Write Your Next Book, One Article at a Time
Tuesday, January 27th, 2009“Small is the New Big,” by Seth Godin, started out as a collection of blog articles. “Being Digital” by Nicholas Negroponte started out as a collection of articles that he wrote for Wired magazine over a few years. Did they know that these articles were going to become books one day? I’m not sure. But it hardly matters.
Books are hard for one person to write, as I’ve discovered over the past several months. As I have advised every budding author I’ve met, you can’t write a book in a vacuum. It will never get done. It’s nearly impossible to maintain the degree of motivation and discipline necessary to finish the whole thing. And even if you do, you’ll most likely end up with something you can’t sell. You’re just putting too many eggs into one basket with this approach. Thomas Edison learned this lesson the hard way when he invented his automatic vote-counting machine. (He found out that politicians didn’t want accurate vote counting. Isn’t that a shock?)
They say you can eat an elephant if you do it one small bite at a time. Writing is no exception to this. But here’s the advantage to writing articles first: you can find out what the response is to each article. You can put each article out there, and see what people come back with. But more importantly, each article you complete is a finished product.

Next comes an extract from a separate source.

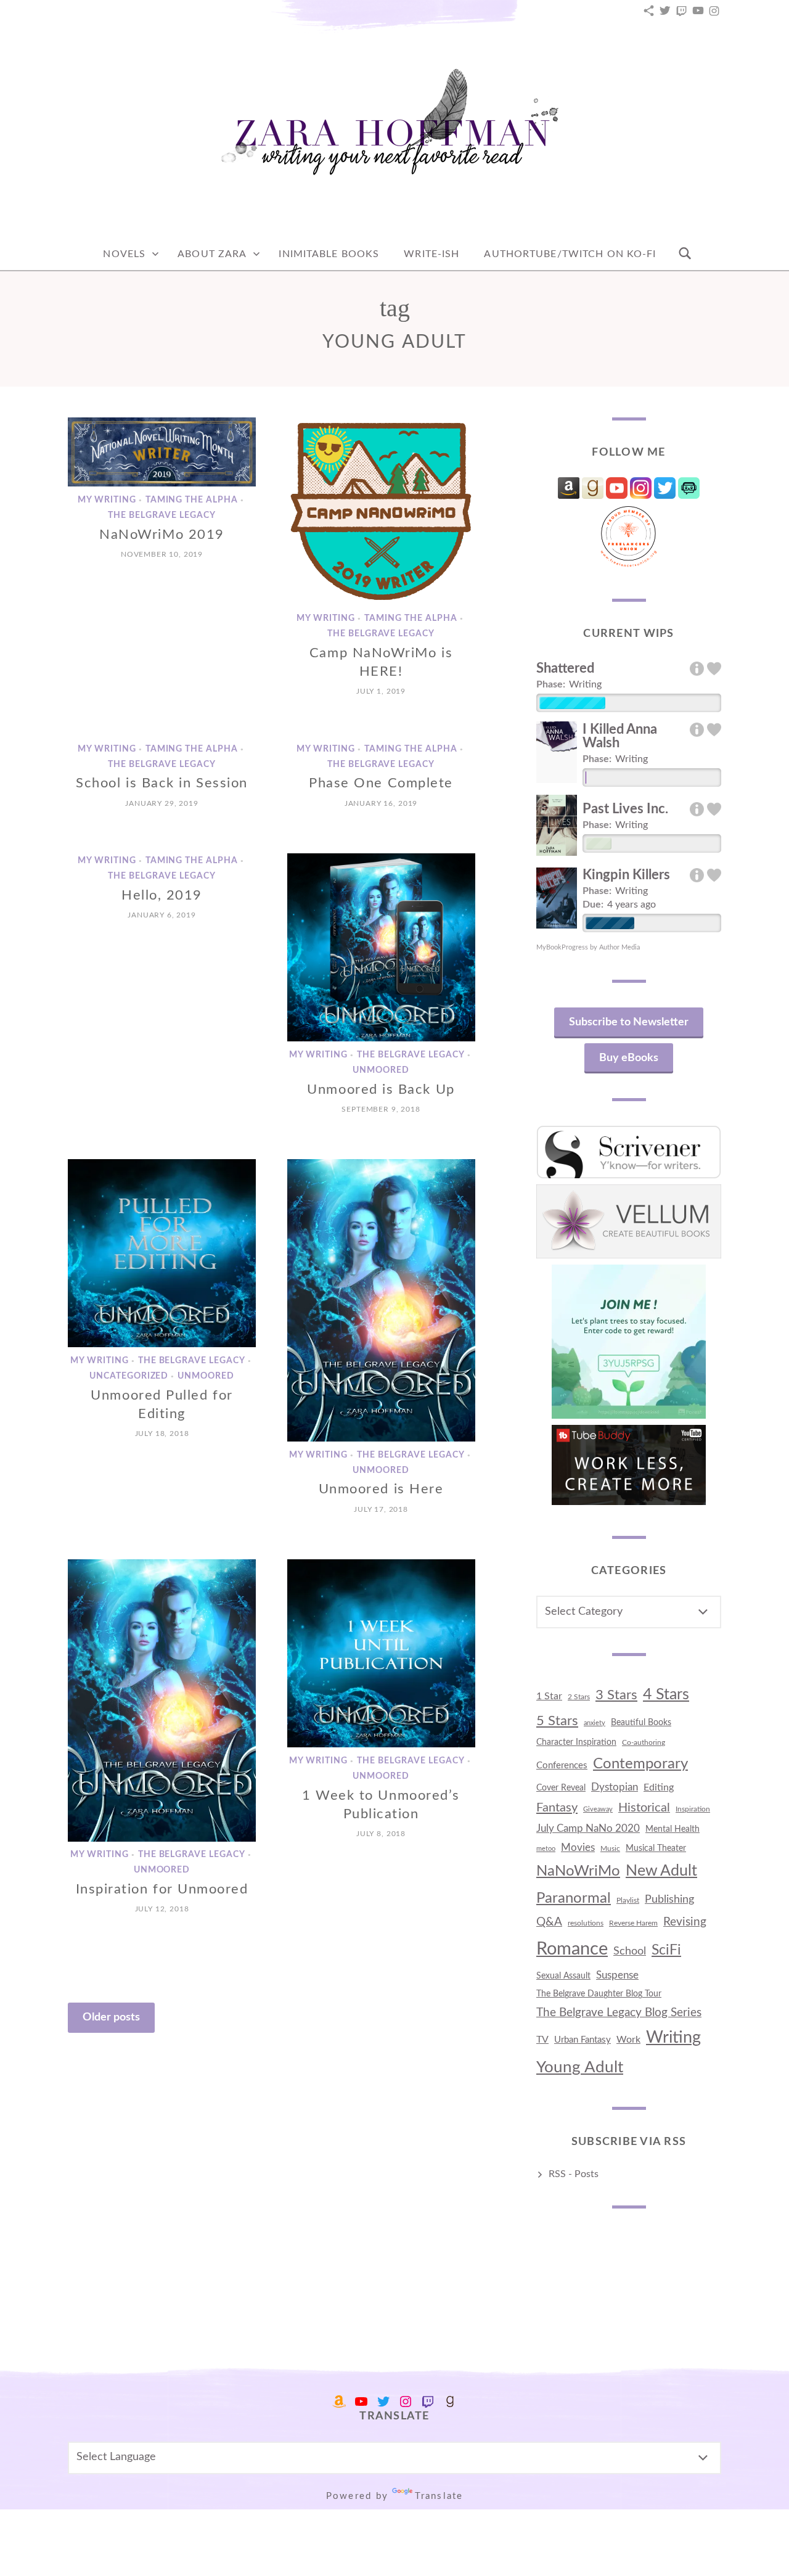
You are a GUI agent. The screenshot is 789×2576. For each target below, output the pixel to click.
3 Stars (616, 1695)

You’re not putting a whole lot of skin in the game by publishing an article. You may think that your idea is the best thing since sliced bread, and you may be surprised to discover that the rest of the world doesn’t agree. This is an easy lesson to learn with an article. Writing a book, on the other hand, only to discover that you’ve written something no one wants to read, makes for a difficult pill to swallow.

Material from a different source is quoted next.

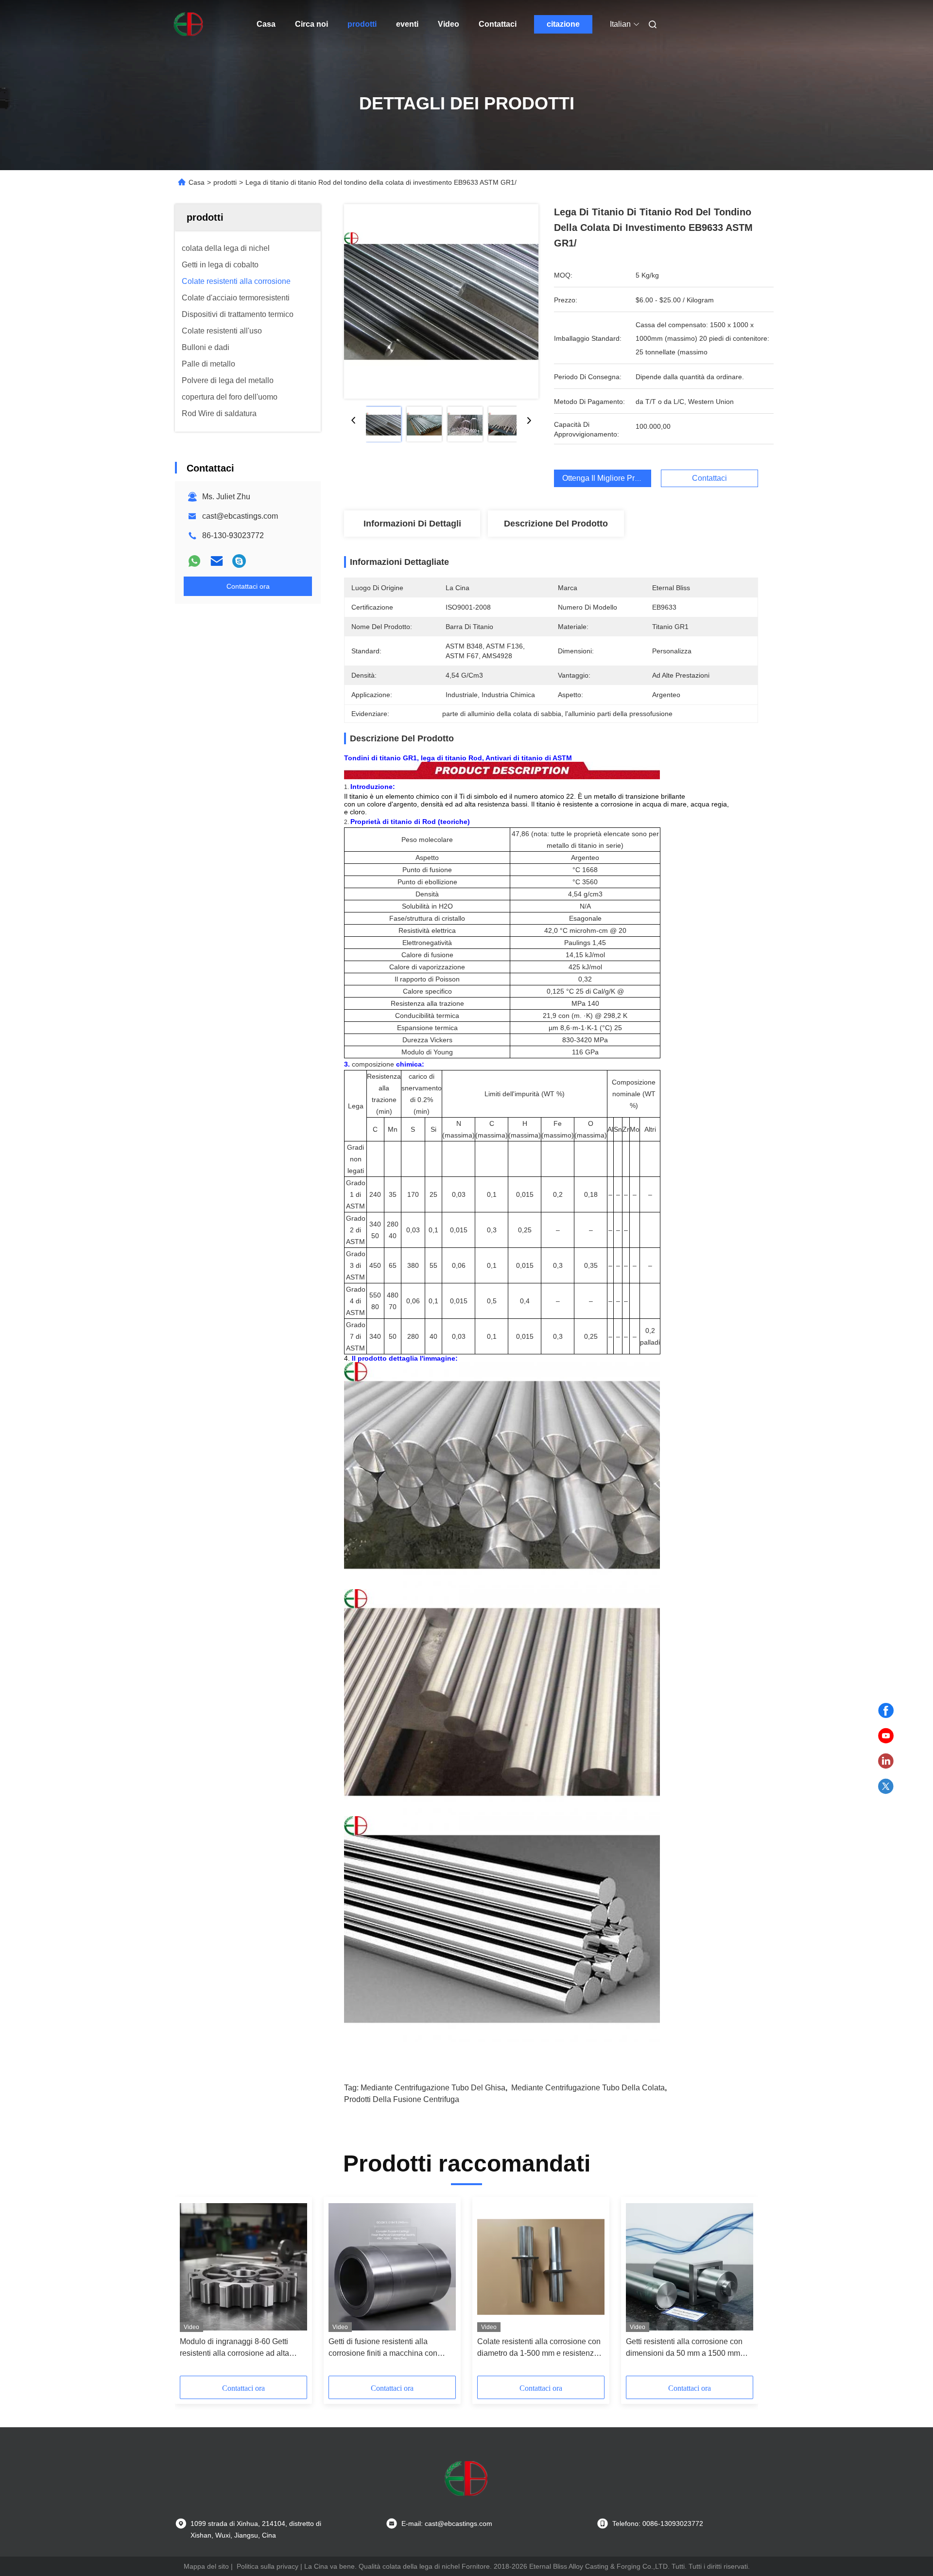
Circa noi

Finally, articles are easy to organize. Books are complicated. Writing one article at a time takes the sweat out of compiling materials. It gives you a higher degree of freedom, since you don’t have to worry about how the puzzle pieces will fit together. When you’ve finally generated enough quantity of material to compile into a book, you can just throw away the unwanted pieces.
The moral of the story: if you’re thinking of writing a book, but don’t know where to start, start by writing some articles.